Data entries
● ● ● ● ● ● ●
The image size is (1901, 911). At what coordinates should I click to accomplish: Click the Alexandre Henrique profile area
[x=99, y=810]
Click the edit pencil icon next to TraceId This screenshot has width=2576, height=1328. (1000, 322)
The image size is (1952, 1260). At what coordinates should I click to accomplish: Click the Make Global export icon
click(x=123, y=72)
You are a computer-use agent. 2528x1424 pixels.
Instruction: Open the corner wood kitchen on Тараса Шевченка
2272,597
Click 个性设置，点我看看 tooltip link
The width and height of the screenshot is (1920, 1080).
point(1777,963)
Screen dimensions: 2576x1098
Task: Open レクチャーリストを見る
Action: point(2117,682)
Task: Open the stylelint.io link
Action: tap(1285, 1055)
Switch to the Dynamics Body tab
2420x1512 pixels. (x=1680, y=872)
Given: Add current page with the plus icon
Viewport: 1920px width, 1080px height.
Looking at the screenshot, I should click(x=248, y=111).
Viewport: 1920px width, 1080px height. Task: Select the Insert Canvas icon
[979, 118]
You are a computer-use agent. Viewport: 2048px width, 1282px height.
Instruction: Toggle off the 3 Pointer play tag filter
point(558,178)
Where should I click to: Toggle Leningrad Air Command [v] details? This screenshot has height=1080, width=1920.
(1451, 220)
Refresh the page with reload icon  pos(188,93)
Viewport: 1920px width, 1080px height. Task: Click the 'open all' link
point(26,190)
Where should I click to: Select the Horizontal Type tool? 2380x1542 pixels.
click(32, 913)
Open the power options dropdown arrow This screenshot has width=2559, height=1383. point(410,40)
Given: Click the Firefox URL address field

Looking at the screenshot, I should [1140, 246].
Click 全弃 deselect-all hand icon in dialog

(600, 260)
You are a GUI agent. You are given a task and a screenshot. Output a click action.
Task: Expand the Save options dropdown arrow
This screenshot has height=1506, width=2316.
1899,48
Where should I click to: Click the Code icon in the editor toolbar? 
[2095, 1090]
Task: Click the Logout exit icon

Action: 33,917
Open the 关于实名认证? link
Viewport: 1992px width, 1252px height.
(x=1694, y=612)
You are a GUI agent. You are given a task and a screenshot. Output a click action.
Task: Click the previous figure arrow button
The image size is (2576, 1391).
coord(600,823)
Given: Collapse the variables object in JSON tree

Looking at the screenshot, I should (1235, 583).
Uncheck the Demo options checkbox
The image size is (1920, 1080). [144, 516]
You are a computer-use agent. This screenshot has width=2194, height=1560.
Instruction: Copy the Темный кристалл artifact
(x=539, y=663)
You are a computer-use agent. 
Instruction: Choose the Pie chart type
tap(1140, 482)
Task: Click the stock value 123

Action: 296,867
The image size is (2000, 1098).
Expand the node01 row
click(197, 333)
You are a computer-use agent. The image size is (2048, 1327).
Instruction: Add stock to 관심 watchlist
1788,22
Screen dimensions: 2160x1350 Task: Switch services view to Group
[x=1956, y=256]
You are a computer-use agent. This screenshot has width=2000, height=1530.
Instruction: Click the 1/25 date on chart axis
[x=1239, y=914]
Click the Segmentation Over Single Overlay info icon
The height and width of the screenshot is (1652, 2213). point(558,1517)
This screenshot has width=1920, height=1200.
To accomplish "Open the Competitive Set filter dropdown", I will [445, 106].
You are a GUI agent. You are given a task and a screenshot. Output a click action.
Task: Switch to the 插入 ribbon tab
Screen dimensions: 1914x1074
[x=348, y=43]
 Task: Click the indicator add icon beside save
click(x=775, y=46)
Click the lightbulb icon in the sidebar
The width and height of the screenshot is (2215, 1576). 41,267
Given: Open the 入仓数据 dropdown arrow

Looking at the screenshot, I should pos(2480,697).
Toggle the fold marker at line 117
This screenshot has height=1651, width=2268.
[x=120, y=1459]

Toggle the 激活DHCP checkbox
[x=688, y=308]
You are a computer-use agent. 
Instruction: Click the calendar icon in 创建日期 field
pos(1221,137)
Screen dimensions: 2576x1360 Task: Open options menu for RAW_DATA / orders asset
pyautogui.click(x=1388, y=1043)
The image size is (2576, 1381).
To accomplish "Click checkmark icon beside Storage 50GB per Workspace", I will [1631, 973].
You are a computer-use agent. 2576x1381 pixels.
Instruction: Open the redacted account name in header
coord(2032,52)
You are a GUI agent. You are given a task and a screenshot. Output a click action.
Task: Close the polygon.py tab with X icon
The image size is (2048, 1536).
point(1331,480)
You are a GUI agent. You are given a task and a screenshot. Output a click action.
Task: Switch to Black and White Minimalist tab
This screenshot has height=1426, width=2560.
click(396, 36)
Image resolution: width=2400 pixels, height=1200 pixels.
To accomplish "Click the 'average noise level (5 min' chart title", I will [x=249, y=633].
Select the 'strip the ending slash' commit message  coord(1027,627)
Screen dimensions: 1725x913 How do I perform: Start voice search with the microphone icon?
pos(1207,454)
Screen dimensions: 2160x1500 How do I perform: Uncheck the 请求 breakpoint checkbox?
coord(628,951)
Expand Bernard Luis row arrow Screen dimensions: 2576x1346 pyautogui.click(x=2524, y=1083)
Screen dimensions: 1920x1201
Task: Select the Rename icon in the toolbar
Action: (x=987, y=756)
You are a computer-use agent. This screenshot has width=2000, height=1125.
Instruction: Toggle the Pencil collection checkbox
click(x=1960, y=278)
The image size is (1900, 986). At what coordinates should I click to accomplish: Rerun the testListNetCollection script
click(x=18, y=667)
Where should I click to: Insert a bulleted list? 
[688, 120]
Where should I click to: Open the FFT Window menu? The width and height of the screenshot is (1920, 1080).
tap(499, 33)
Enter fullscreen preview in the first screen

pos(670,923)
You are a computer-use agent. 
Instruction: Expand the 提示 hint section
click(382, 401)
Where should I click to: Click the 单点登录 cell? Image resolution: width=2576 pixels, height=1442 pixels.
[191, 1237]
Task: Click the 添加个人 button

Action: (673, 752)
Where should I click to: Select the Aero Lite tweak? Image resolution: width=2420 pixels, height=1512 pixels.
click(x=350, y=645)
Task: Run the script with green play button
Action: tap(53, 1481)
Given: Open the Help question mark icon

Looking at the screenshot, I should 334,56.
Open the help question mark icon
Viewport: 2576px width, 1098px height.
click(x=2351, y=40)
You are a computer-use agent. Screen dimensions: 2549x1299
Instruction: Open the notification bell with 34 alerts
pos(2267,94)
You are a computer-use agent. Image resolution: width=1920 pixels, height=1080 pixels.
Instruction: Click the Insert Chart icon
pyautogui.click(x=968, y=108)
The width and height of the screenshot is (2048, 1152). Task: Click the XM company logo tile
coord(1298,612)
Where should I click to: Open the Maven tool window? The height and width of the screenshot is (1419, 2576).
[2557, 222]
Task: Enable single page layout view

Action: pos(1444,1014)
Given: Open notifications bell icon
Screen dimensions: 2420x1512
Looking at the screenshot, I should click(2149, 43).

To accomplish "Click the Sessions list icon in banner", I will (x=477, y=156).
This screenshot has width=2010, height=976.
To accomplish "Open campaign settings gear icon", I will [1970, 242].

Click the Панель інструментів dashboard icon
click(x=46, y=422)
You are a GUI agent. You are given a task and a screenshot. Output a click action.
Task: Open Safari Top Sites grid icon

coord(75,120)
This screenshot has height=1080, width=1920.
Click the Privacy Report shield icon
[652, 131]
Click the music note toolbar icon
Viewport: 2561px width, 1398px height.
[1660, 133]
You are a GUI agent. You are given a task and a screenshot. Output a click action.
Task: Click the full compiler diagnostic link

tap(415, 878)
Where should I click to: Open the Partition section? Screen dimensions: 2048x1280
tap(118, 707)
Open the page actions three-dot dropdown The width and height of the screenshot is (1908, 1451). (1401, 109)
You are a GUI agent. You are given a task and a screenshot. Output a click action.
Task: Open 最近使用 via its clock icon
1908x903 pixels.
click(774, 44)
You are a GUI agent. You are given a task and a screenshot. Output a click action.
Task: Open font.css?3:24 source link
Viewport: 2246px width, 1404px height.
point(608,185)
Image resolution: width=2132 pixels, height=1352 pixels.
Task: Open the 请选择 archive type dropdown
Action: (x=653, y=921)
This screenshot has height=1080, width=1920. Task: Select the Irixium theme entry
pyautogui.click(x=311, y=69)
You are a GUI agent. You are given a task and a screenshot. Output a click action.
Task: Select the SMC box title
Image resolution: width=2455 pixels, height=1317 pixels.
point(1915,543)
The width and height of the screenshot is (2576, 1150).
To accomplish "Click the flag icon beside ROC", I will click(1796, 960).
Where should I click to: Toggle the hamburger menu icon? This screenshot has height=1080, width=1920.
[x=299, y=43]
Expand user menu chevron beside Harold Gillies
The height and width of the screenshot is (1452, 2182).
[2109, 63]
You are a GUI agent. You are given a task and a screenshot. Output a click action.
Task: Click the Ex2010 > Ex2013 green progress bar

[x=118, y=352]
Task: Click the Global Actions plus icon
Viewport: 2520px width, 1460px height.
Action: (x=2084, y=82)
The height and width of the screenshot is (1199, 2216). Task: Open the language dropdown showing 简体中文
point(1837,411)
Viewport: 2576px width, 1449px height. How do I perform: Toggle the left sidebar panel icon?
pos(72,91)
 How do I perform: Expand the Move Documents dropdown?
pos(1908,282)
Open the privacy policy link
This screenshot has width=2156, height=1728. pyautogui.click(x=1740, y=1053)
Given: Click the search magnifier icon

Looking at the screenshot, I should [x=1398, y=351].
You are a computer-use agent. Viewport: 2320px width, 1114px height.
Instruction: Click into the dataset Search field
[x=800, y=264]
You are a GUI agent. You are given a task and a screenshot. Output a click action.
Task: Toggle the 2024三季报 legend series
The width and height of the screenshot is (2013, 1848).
● ● ● ● ● ● ●
Out of the records above, pull each line containing the word "will".

## Written response:
To accomplish "Open the Competitive Set filter dropdown", I will [445, 106].
To accomplish "Click checkmark icon beside Storage 50GB per Workspace", I will [1631, 973].
To accomplish "Click the 'average noise level (5 min' chart title", I will [x=249, y=633].
To accomplish "Click the Sessions list icon in banner", I will (x=477, y=156).
To accomplish "Open campaign settings gear icon", I will [1970, 242].
To accomplish "Click the flag icon beside ROC", I will click(1796, 960).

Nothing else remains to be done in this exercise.